I am usually a person who needs to get out and go places instead of staying at home when I have Jonah all day. These days I sometimes stay in and around the house all day and don't even notice because my mind is all over the place, traveling so faraway every day.
Today I took Jonah to "Indoor Park," a place set up by the city for kids at a community center. Three days a week the gym at the center is open to families and kids and filled with toys, foot-powered cars, slides, etc. And all that for only one dollar. It's a great place to go when it's too cold or rainy to go outside.
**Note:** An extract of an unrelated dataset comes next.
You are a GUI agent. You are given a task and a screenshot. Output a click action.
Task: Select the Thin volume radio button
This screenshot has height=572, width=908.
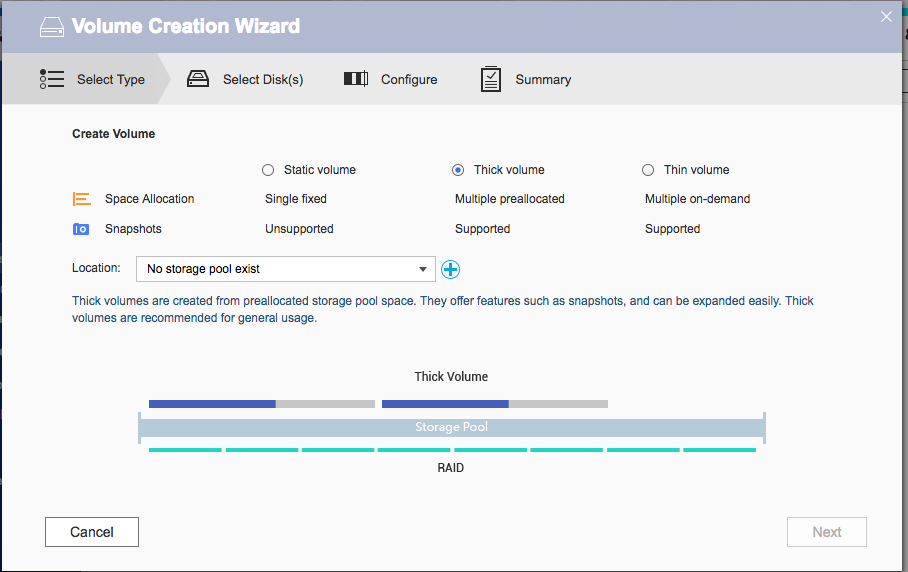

Jonah's favorite item at Indoor Park is a foot-powered monster jeep. He can get in it and drive it for hours on end, occasionally stopping by the bench where I am parked and asking me to check the engine or gas up his vehicle. Today for the first time I noticed the jeep's wheels are bigger than Jonah's little head. What is it about monster jeeps and trucks that appeals to little boys so much?
I was at Indoor Park today for the first time since giving birth, reading my book on grief -albeit with the cover page masked so no one could tell- noticing mothers who were pregnant when I was and now had newborns strapped to their chests and toddlers running around the gym. I, of course, got emotional a few times, thinking about how that would have been me today if Amalia hadn't died.
I think of her constantly. I replay all that I remember in my mind over and over: the birth, my visits to the hospital, her last day with us...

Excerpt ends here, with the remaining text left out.